=== Dataset entries ===
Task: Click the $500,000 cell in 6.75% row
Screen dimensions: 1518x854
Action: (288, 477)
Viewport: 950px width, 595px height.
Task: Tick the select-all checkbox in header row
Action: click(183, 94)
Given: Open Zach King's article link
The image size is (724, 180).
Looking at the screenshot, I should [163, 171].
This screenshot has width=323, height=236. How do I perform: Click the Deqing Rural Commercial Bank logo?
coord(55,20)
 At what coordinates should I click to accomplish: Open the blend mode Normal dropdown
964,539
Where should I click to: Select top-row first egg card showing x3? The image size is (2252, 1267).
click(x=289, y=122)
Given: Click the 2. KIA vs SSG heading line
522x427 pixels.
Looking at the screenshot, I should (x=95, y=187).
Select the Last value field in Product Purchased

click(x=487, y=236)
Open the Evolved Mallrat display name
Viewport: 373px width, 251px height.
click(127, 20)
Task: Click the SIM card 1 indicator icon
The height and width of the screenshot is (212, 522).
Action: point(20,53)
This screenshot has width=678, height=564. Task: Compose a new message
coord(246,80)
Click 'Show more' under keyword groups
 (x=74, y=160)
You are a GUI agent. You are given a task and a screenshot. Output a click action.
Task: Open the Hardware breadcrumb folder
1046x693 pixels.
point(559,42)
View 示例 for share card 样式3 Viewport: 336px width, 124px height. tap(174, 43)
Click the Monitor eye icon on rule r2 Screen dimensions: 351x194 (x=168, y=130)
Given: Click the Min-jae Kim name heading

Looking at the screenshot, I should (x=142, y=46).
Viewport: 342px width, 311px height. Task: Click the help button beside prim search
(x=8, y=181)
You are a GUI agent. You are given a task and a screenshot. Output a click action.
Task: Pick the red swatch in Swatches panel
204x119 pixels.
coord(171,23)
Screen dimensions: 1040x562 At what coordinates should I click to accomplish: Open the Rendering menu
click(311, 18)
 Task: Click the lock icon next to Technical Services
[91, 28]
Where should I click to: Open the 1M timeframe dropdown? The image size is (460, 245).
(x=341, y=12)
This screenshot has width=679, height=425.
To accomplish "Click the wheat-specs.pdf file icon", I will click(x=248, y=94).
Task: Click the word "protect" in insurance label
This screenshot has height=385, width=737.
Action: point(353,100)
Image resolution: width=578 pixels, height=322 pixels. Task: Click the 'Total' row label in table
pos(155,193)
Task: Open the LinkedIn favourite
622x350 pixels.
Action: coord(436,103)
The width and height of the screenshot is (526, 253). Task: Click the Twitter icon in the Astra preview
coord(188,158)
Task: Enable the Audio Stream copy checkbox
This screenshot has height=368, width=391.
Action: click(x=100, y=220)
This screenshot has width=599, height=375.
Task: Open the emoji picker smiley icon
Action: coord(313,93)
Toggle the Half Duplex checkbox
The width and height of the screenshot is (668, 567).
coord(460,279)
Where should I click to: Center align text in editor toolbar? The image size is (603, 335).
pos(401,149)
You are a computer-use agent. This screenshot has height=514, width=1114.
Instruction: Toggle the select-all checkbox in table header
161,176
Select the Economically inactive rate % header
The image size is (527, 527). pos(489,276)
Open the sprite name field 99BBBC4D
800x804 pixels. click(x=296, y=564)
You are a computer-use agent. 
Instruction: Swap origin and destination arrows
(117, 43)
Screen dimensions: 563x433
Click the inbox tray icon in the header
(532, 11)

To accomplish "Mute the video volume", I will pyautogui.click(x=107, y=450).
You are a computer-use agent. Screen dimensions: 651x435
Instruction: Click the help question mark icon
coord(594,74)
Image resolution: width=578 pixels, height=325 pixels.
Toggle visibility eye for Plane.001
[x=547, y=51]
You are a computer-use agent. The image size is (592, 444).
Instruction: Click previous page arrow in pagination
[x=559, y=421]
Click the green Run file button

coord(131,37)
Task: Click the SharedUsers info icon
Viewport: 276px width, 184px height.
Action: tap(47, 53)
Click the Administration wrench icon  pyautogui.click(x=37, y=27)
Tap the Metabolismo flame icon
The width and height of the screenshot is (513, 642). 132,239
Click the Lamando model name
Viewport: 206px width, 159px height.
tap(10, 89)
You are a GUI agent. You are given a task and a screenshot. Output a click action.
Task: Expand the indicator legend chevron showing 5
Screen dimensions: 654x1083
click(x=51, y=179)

=== Task brief ===
Within these records, how many lines include the word "indicator"? The reply should be that number alone.

=== Exercise result ===
2